La fiscalité, principale ressource de la collectivité

La fiscalité constitue la principale ressource de la collectivité et représente 68 % des recettes réelles de fonctionnement. La commune perçoit directement la taxe foncière sur les propriétés bâties et la taxe foncière sur les propriétés non bâties.

En 2021, avec la réforme de la taxe d’habitation, la commune ne percevra plus la taxe d’habitation mais percevra en recette la part de la taxe foncière départementale sur les propriétés bâties et une compensation de l’Etat.

D’autres taxes viennent également alimenter le budget communal : la taxe d’habitation pour les logements vacants, la taxe additionnelle aux droits de mutation et la taxe sur l’électricité.

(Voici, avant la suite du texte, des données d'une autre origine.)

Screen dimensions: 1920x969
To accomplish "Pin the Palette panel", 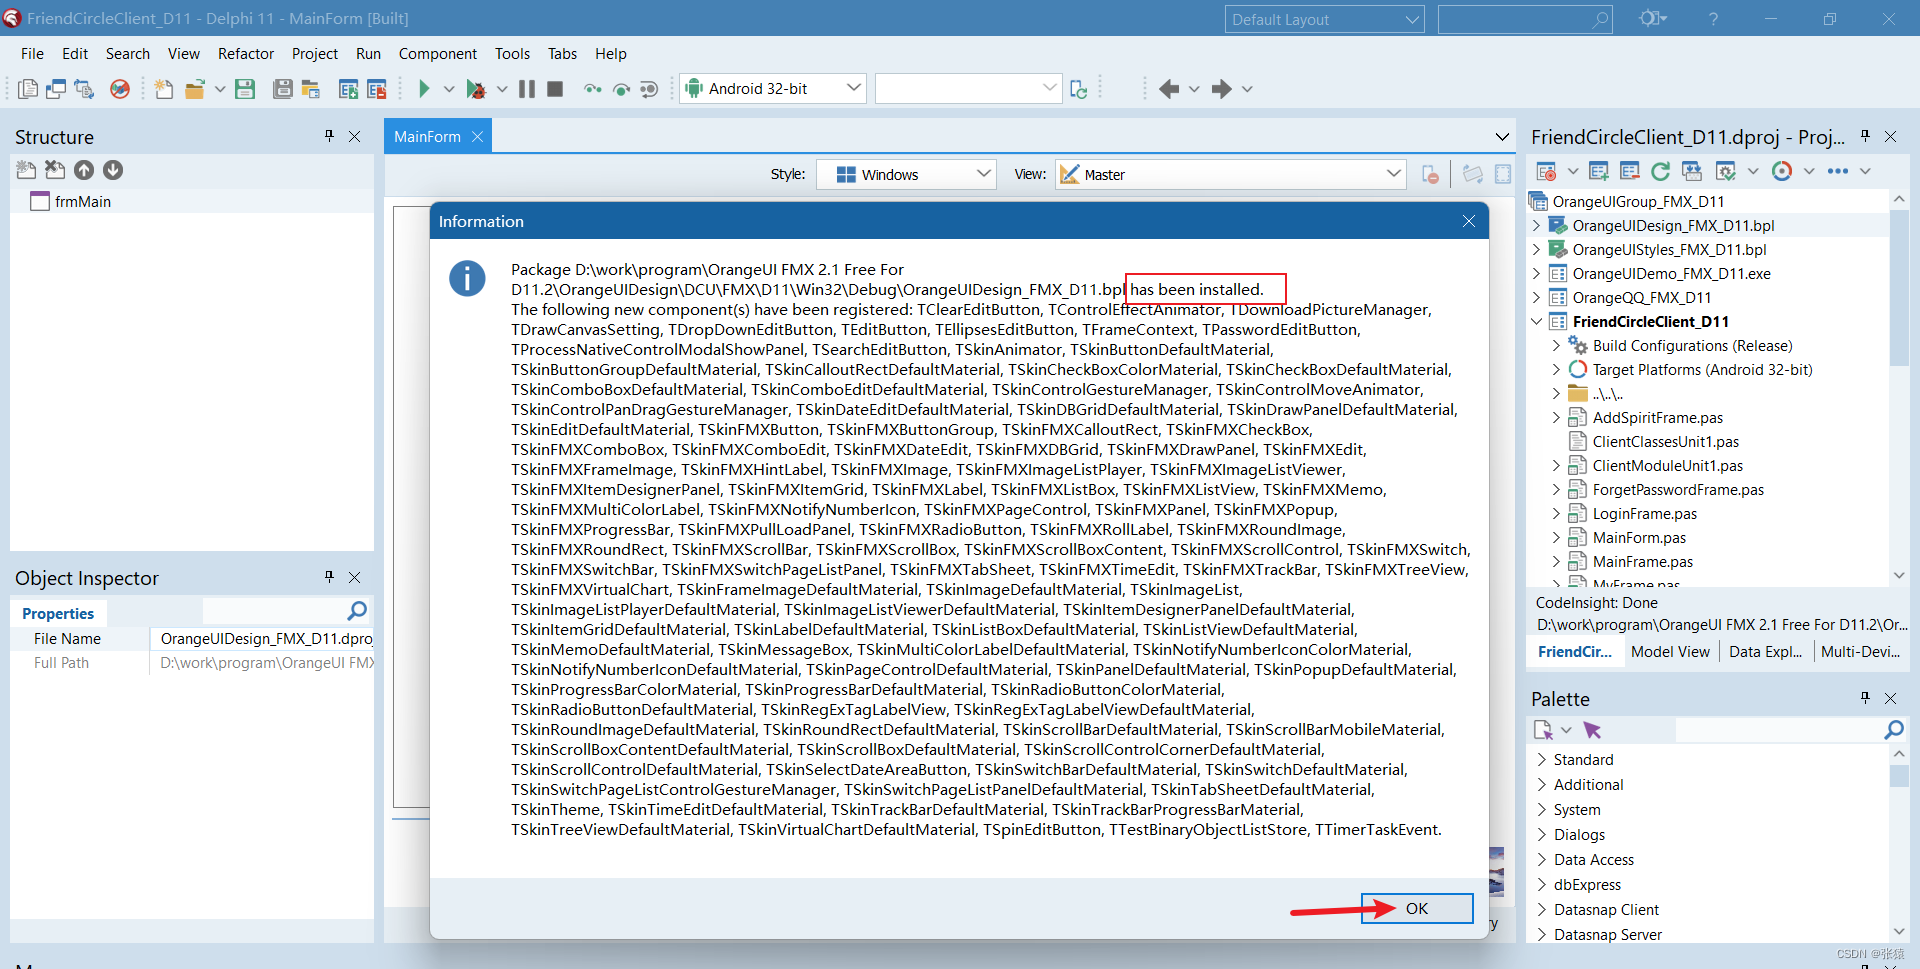I will [1864, 698].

Taxe d’habitation : Ce qui change en 2021

La taxe d’habitation est une taxe perçue au profit des collectivités locales. Son montant varie d’une commune à l’autre. Son taux d’imposition est voté par les collectivités territoriales. La taxe d’habitation dépend également des caractéristiques du local imposable (dimension, niveau de confort…), des revenus et de la composition du foyer qui l’occupe. La loi de finances pour 2020 prévoit la suppression totale et définitive de la taxe d’habitation sur les résidences principales. 80 % des Français ne la payent plus depuis 2020. Pour les 20 % des ménages restants, la suppression de la taxe d’habitation se déploiera jusqu’en 2023, date à laquelle plus aucun foyer ne la paiera sur sa résidence principale. Cette suppression se traduit, pour les communes, par une perte de ressources. Elle sera compensée par un transfert de la part départementale de la taxe foncière sur les propriétés bâties, ainsi que d’une compensation de l’État.

Les exonérations et majorations fiscales

La taxe d’habitation :

  • Les abattements :
    – Pour charges de famille : 10 % et 15 %,
    – Abattement spécial à la base : 10 % (sous condition de revenus),
    – Abattement spécial handicapés : 10%.
  • Assujettissement des logements vacants depuis plus de 2 ans : délibération de septembre 2013.

La taxe foncière sur les propriétés bâties :

Les abattements :
– exonération en faveur de la reprise d’entreprise industrielle en difficulté (2 ans) : délibération de juin 1989,
– exonération pour les jeunes entreprises innovantes ou universitaires : délibération de septembre 2008.

La taxe foncière sur les propriétés non bâties :

  • Les abattements :
    – Dégrèvement d’une durée de 5 ans accordé aux jeunes agriculteurs : délibération de mars 1992,
    – Exonération de deux ans des immeubles financés par des prêts aidés : délibération de juin 1992.
  • Majoration de la valeur locative des terrains constructibles : délibération de septembre 2009.